Stored data entries
----------------------------------------
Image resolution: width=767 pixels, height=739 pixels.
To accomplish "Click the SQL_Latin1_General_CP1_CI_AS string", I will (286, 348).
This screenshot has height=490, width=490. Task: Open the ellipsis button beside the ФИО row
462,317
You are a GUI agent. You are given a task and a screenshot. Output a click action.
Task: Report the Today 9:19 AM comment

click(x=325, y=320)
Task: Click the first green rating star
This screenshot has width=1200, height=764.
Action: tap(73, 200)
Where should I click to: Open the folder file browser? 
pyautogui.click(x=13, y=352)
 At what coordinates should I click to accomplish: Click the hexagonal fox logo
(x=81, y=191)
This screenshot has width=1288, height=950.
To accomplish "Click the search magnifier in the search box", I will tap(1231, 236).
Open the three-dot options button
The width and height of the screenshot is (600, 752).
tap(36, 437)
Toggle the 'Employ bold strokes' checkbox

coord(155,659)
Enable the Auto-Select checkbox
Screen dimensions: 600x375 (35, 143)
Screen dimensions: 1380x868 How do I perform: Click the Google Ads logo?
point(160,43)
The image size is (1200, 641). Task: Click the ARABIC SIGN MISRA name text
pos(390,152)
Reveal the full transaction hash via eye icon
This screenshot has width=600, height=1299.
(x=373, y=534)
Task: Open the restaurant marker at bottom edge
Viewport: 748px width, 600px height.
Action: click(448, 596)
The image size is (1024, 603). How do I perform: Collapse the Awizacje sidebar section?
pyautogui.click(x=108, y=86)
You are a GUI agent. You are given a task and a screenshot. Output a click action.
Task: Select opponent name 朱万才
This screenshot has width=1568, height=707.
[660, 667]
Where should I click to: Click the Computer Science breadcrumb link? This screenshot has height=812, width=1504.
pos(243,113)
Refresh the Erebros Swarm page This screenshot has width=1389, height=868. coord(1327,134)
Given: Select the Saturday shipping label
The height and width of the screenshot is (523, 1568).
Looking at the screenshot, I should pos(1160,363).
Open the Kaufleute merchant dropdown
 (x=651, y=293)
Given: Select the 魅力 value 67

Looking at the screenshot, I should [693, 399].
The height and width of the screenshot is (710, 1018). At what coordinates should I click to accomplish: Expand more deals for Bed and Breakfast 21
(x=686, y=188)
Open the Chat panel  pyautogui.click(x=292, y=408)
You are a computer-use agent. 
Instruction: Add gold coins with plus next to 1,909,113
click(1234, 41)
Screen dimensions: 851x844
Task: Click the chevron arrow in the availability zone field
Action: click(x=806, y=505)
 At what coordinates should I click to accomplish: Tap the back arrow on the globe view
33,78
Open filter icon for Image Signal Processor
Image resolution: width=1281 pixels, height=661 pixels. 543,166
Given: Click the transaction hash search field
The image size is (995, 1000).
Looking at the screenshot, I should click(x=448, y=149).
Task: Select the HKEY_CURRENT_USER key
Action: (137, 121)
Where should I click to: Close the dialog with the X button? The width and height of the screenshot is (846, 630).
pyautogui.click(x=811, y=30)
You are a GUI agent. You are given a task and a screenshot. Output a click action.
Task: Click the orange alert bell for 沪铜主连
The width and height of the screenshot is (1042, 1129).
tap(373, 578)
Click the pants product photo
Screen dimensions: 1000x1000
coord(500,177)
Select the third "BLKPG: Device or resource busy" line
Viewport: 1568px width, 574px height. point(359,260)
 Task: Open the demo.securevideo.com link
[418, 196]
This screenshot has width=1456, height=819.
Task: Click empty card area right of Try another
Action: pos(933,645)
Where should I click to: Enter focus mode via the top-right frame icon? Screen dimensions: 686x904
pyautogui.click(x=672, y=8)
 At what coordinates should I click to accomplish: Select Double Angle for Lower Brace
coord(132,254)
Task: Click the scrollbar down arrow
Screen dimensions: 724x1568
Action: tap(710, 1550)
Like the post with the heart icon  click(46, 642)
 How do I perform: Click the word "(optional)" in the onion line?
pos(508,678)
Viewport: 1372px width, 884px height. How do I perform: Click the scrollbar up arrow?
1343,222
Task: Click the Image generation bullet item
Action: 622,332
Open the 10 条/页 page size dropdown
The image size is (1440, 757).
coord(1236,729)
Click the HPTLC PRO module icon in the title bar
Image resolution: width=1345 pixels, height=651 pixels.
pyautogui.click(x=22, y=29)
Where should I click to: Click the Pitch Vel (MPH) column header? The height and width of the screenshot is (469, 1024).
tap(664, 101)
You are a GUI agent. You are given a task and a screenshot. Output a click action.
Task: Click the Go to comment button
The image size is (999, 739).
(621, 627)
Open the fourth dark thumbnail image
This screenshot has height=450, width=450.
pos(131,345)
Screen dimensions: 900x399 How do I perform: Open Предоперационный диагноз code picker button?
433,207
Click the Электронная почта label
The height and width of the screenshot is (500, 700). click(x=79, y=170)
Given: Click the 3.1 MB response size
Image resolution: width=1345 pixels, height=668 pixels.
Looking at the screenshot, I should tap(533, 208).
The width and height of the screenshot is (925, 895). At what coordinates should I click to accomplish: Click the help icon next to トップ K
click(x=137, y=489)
----------------------------------------
**Task prompt:**
Your answer should repeat every entry exactly.

**Exercise answer:**
Image resolution: width=767 pixels, height=739 pixels.
To accomplish "Click the SQL_Latin1_General_CP1_CI_AS string", I will (286, 348).
This screenshot has height=490, width=490. Task: Open the ellipsis button beside the ФИО row
462,317
You are a GUI agent. You are given a task and a screenshot. Output a click action.
Task: Report the Today 9:19 AM comment

click(x=325, y=320)
Task: Click the first green rating star
This screenshot has width=1200, height=764.
Action: tap(73, 200)
Where should I click to: Open the folder file browser? 
pyautogui.click(x=13, y=352)
 At what coordinates should I click to accomplish: Click the hexagonal fox logo
(x=81, y=191)
This screenshot has width=1288, height=950.
To accomplish "Click the search magnifier in the search box", I will tap(1231, 236).
Open the three-dot options button
The width and height of the screenshot is (600, 752).
tap(36, 437)
Toggle the 'Employ bold strokes' checkbox

coord(155,659)
Enable the Auto-Select checkbox
Screen dimensions: 600x375 (35, 143)
Screen dimensions: 1380x868 How do I perform: Click the Google Ads logo?
point(160,43)
The image size is (1200, 641). Task: Click the ARABIC SIGN MISRA name text
pos(390,152)
Reveal the full transaction hash via eye icon
This screenshot has width=600, height=1299.
(x=373, y=534)
Task: Open the restaurant marker at bottom edge
Viewport: 748px width, 600px height.
Action: click(448, 596)
The image size is (1024, 603). How do I perform: Collapse the Awizacje sidebar section?
pyautogui.click(x=108, y=86)
You are a GUI agent. You are given a task and a screenshot. Output a click action.
Task: Select opponent name 朱万才
This screenshot has width=1568, height=707.
[660, 667]
Where should I click to: Click the Computer Science breadcrumb link? This screenshot has height=812, width=1504.
pos(243,113)
Refresh the Erebros Swarm page This screenshot has width=1389, height=868. coord(1327,134)
Given: Select the Saturday shipping label
The height and width of the screenshot is (523, 1568).
Looking at the screenshot, I should pos(1160,363).
Open the Kaufleute merchant dropdown
 (x=651, y=293)
Given: Select the 魅力 value 67

Looking at the screenshot, I should [693, 399].
The height and width of the screenshot is (710, 1018). At what coordinates should I click to accomplish: Expand more deals for Bed and Breakfast 21
(x=686, y=188)
Open the Chat panel  pyautogui.click(x=292, y=408)
You are a computer-use agent. 
Instruction: Add gold coins with plus next to 1,909,113
click(1234, 41)
Screen dimensions: 851x844
Task: Click the chevron arrow in the availability zone field
Action: click(x=806, y=505)
 At what coordinates should I click to accomplish: Tap the back arrow on the globe view
33,78
Open filter icon for Image Signal Processor
Image resolution: width=1281 pixels, height=661 pixels. 543,166
Given: Click the transaction hash search field
The image size is (995, 1000).
Looking at the screenshot, I should click(x=448, y=149).
Task: Select the HKEY_CURRENT_USER key
Action: (137, 121)
Where should I click to: Close the dialog with the X button? The width and height of the screenshot is (846, 630).
pyautogui.click(x=811, y=30)
You are a GUI agent. You are given a task and a screenshot. Output a click action.
Task: Click the orange alert bell for 沪铜主连
The width and height of the screenshot is (1042, 1129).
tap(373, 578)
Click the pants product photo
Screen dimensions: 1000x1000
coord(500,177)
Select the third "BLKPG: Device or resource busy" line
Viewport: 1568px width, 574px height. point(359,260)
 Task: Open the demo.securevideo.com link
[418, 196]
This screenshot has width=1456, height=819.
Task: Click empty card area right of Try another
Action: pos(933,645)
Where should I click to: Enter focus mode via the top-right frame icon? Screen dimensions: 686x904
pyautogui.click(x=672, y=8)
 At what coordinates should I click to accomplish: Select Double Angle for Lower Brace
coord(132,254)
Task: Click the scrollbar down arrow
Screen dimensions: 724x1568
Action: tap(710, 1550)
Like the post with the heart icon  click(46, 642)
 How do I perform: Click the word "(optional)" in the onion line?
pos(508,678)
Viewport: 1372px width, 884px height. How do I perform: Click the scrollbar up arrow?
1343,222
Task: Click the Image generation bullet item
Action: 622,332
Open the 10 条/页 page size dropdown
The image size is (1440, 757).
coord(1236,729)
Click the HPTLC PRO module icon in the title bar
Image resolution: width=1345 pixels, height=651 pixels.
pyautogui.click(x=22, y=29)
Where should I click to: Click the Pitch Vel (MPH) column header? The height and width of the screenshot is (469, 1024).
tap(664, 101)
You are a GUI agent. You are given a task and a screenshot. Output a click action.
Task: Click the Go to comment button
The image size is (999, 739).
(621, 627)
Open the fourth dark thumbnail image
This screenshot has height=450, width=450.
pos(131,345)
Screen dimensions: 900x399 How do I perform: Open Предоперационный диагноз code picker button?
433,207
Click the Электронная почта label
The height and width of the screenshot is (500, 700). click(x=79, y=170)
Given: Click the 3.1 MB response size
Image resolution: width=1345 pixels, height=668 pixels.
Looking at the screenshot, I should tap(533, 208).
The width and height of the screenshot is (925, 895). At what coordinates should I click to accomplish: Click the help icon next to トップ K
click(x=137, y=489)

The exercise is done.